##### TASK MATERIAL #####
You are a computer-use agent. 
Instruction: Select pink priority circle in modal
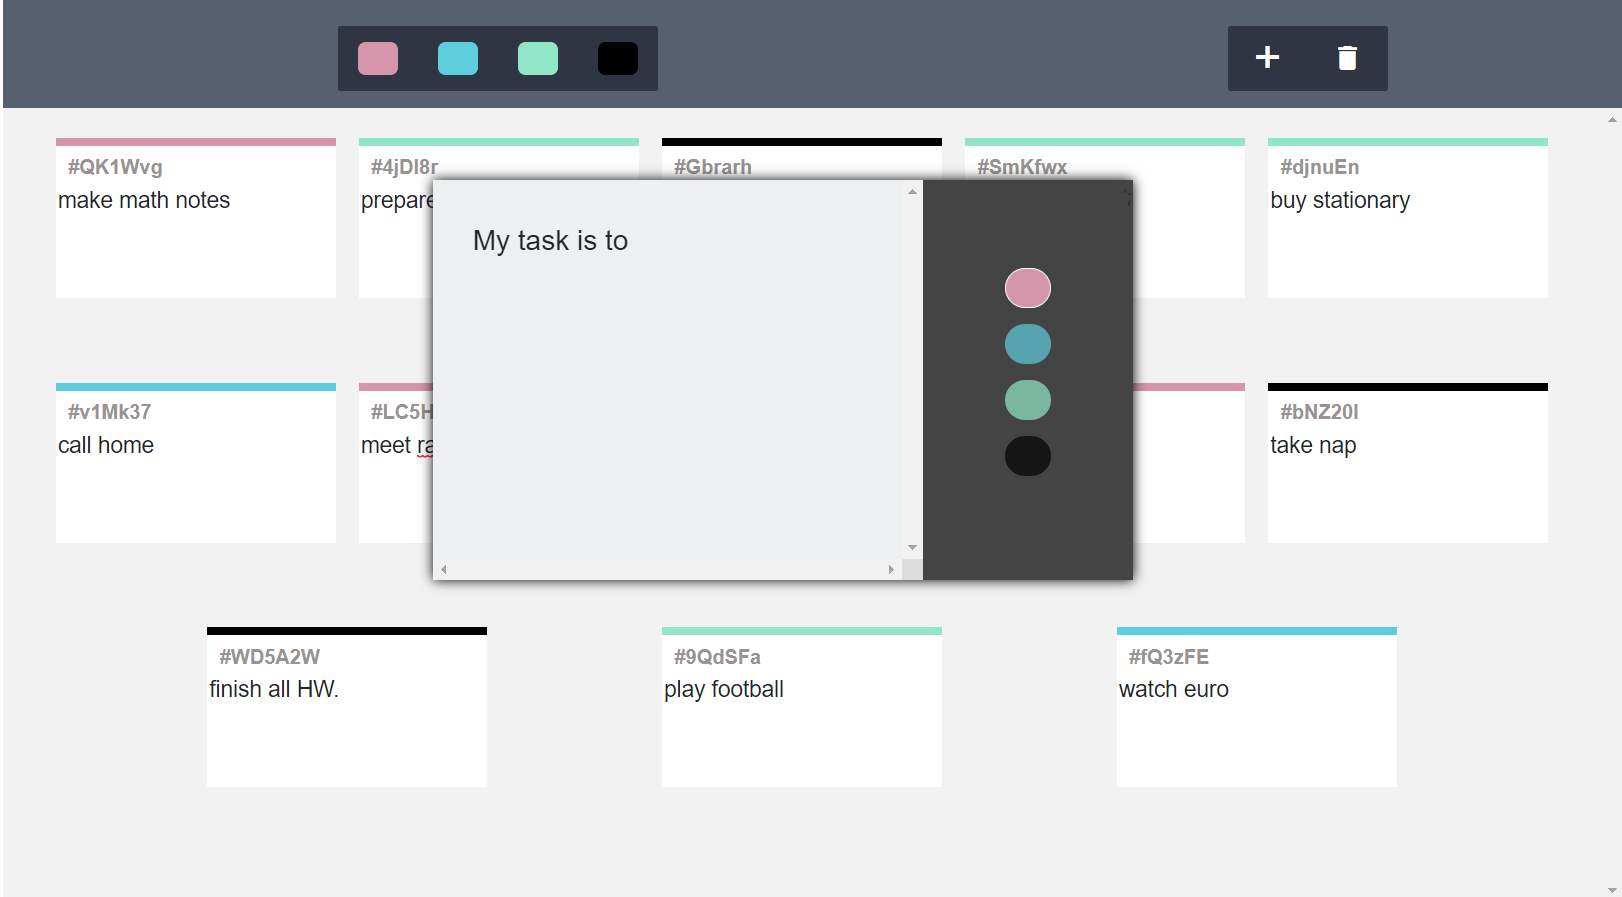1027,288
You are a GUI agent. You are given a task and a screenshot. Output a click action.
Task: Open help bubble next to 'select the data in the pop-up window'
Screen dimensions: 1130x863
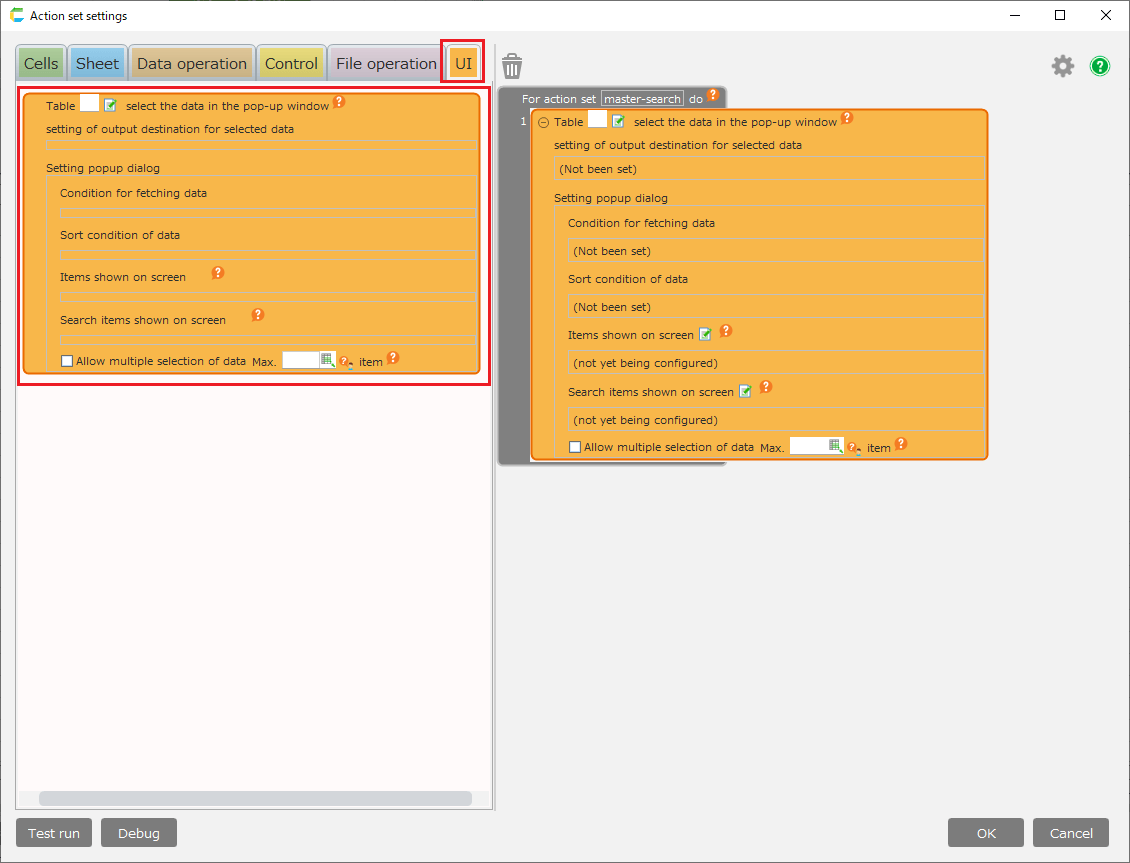point(339,101)
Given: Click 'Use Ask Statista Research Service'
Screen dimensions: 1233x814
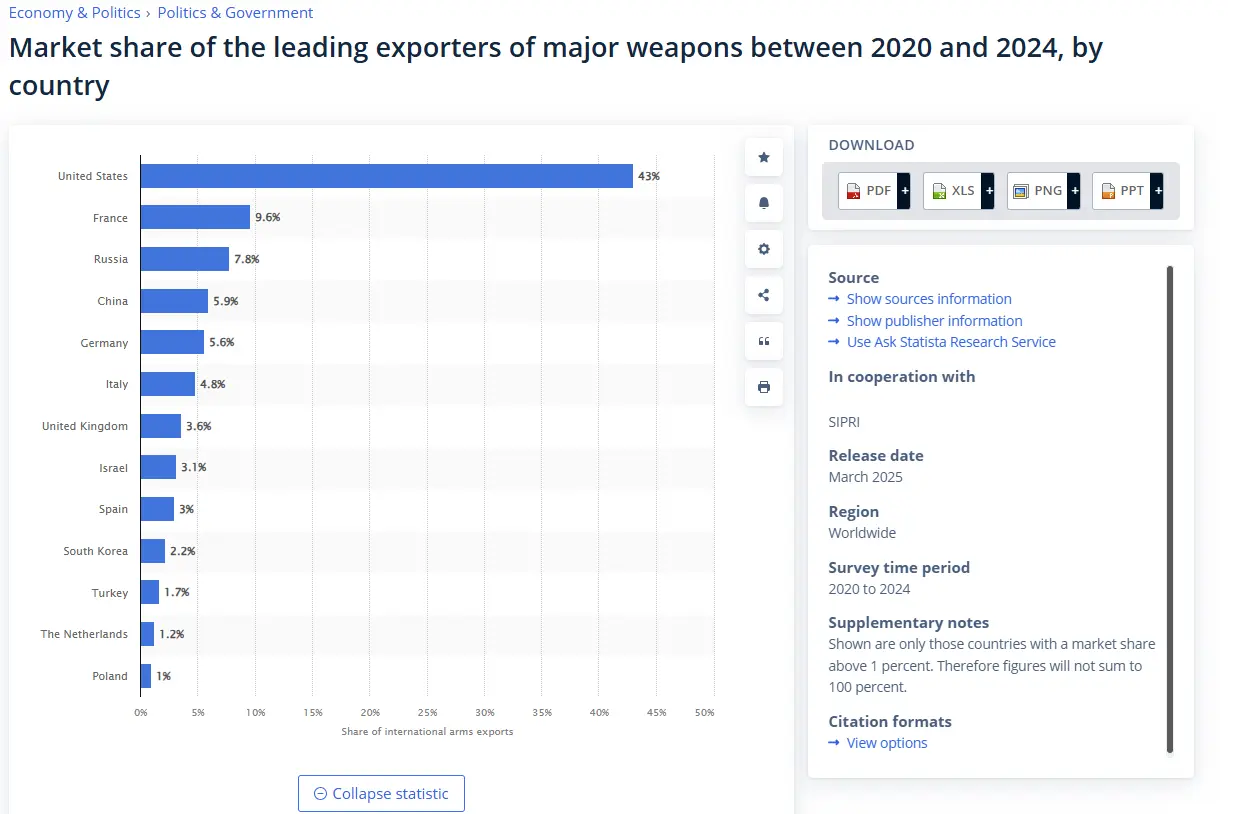Looking at the screenshot, I should pos(950,342).
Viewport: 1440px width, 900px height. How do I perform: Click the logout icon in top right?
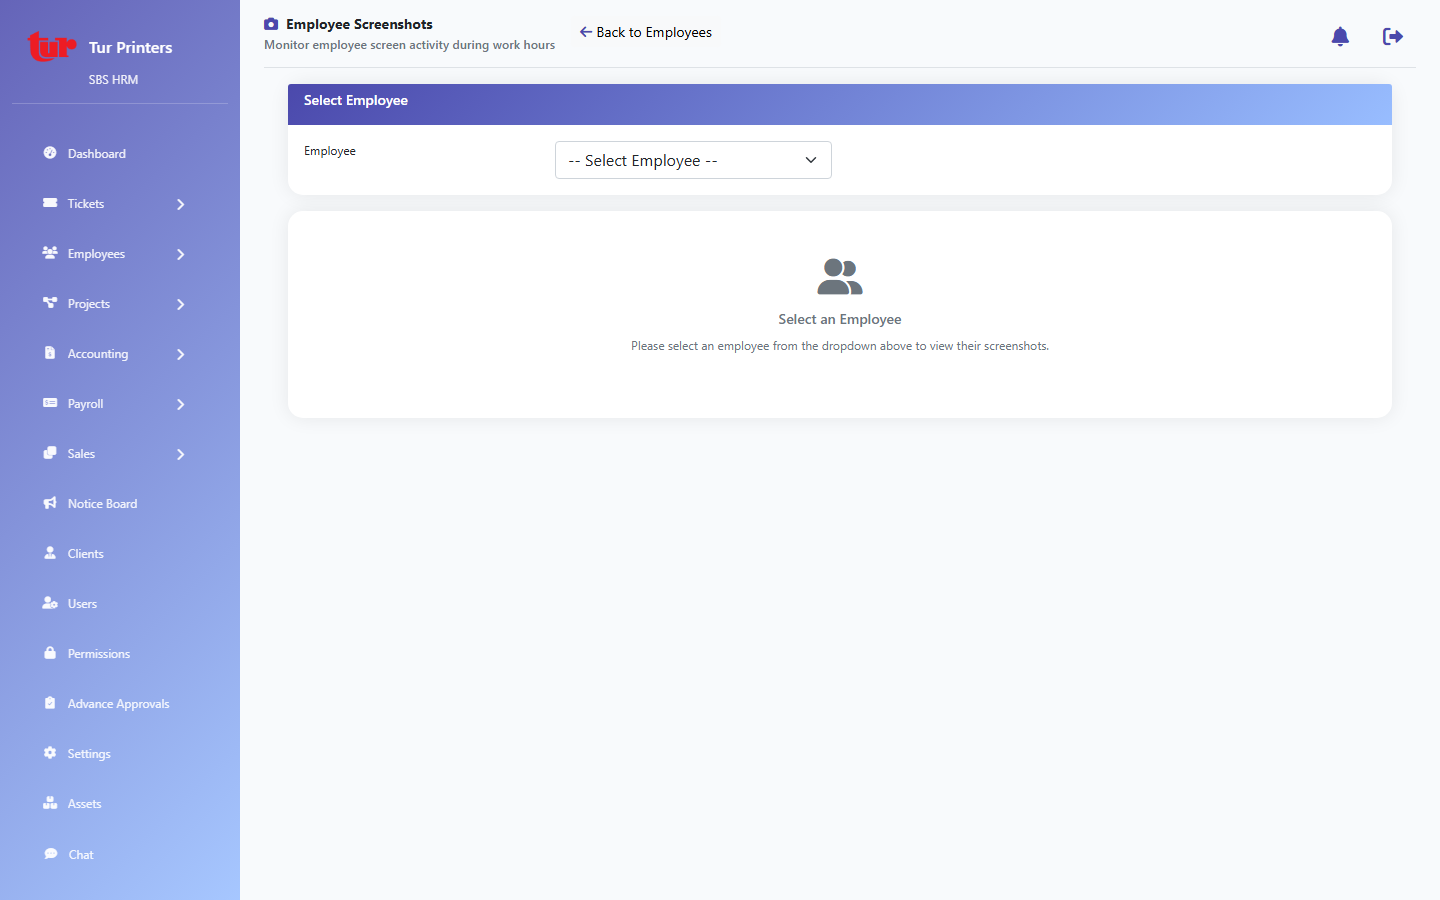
#####
ASSIGNMENT:
Once the pictures are set aside, copy the remaining text of every entry exactly.

EXERCISE SOLUTION:
You are a computer-use agent. 
Instruction: Select pink priority circle in modal
1027,288
You are a GUI agent. You are given a task and a screenshot. Output a click action.
Task: Open help bubble next to 'select the data in the pop-up window'
Screen dimensions: 1130x863
point(339,101)
Given: Click 'Use Ask Statista Research Service'
Screen dimensions: 1233x814
Looking at the screenshot, I should pos(950,342).
Viewport: 1440px width, 900px height. How do I perform: Click the logout icon in top right?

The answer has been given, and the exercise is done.